So: a rabbi, an imam, and a pastor walk into a radio studio.

Actually, they skype in.

Are you as sick as I am of hearing the media's treatment of “the religious response to covid-19” being reduced (over and over and over and over and over again) to the usual voices of the usual Big Three?

Where are the Hindu voices, the Buddhist? Where are the Native elders? You'd think that the rest of us don't even exist.

Ironically, the media thinks that it's being inclusive. Good old "Abrahamic" privilege.

These segments always end with the same question: In these hard times, what gives you strength?

Said rabbi, imam, or pastor invariably respond with some navel-gazing citation from Scripture or well-polished nugget of wisdom from their respective traditions.
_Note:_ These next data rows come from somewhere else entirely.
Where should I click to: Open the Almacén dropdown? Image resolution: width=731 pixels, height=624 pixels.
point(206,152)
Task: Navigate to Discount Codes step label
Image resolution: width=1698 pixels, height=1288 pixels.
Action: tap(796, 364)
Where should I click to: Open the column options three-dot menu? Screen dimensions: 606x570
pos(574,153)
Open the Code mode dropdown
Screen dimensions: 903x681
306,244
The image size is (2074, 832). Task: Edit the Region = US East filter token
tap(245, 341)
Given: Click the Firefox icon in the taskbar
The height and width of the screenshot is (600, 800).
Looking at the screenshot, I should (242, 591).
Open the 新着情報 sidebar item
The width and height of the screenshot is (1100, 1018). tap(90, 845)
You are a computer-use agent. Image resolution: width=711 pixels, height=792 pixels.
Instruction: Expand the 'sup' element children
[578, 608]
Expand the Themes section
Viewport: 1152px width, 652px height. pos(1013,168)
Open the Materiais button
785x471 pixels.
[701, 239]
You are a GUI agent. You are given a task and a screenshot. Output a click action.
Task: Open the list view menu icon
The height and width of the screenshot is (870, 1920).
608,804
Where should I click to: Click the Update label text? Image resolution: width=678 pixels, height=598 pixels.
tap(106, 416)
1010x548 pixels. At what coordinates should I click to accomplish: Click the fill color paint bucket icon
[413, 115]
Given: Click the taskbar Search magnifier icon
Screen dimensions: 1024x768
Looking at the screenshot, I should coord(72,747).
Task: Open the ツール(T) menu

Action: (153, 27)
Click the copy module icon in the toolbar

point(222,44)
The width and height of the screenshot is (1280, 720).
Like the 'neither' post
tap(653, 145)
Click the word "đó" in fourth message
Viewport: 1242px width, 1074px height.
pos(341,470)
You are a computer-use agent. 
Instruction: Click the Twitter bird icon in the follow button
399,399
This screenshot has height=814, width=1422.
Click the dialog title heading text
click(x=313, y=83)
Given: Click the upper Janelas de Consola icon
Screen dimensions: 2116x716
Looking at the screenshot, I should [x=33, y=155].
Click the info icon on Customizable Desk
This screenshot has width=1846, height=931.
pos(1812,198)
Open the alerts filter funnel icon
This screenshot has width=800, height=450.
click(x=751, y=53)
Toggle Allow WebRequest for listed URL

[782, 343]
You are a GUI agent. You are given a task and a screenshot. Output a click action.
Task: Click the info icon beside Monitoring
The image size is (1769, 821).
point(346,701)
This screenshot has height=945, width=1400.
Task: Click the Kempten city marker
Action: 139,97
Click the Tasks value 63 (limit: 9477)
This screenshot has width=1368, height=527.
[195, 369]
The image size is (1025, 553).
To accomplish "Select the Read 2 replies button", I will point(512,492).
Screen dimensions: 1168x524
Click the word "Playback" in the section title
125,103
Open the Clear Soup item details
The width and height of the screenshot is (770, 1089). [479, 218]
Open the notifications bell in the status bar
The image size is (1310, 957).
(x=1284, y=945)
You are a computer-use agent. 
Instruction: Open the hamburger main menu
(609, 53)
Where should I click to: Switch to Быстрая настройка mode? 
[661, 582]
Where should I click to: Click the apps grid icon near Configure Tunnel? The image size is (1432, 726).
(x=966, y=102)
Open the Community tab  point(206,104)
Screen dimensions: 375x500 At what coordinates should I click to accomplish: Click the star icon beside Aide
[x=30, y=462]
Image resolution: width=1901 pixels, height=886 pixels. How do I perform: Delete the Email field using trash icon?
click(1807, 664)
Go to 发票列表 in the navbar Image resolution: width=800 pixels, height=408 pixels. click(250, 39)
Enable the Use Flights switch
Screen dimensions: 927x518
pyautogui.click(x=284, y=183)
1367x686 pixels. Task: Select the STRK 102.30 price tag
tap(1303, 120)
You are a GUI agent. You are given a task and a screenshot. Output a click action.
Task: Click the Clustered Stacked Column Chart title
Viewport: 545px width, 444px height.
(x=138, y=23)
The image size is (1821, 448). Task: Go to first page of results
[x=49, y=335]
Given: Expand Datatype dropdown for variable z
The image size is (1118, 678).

Figures. Their narcissistic fixation on humanity is one of the great historic wrongs that the “A-list” religions have visited on the world.

As for me, I'm a pagan. For me—as for the ancestors, as for Indigenous peoples of the world to this very day—the very heart of our living inheres not so much in looking in as in looking out.

What gives me strength in these hard times? I'll tell you.

The sap flowing in the trees, that gives me strength.

The geese writing runes on the sky as they fly, that gives me strength.

The beauty of the strong Spring sunlight streaming down the hallway, that gives me strength.

The red haze of swelling buds.

The playful mating of squirrels.

The smokey blooming of the flower called prairie gosling.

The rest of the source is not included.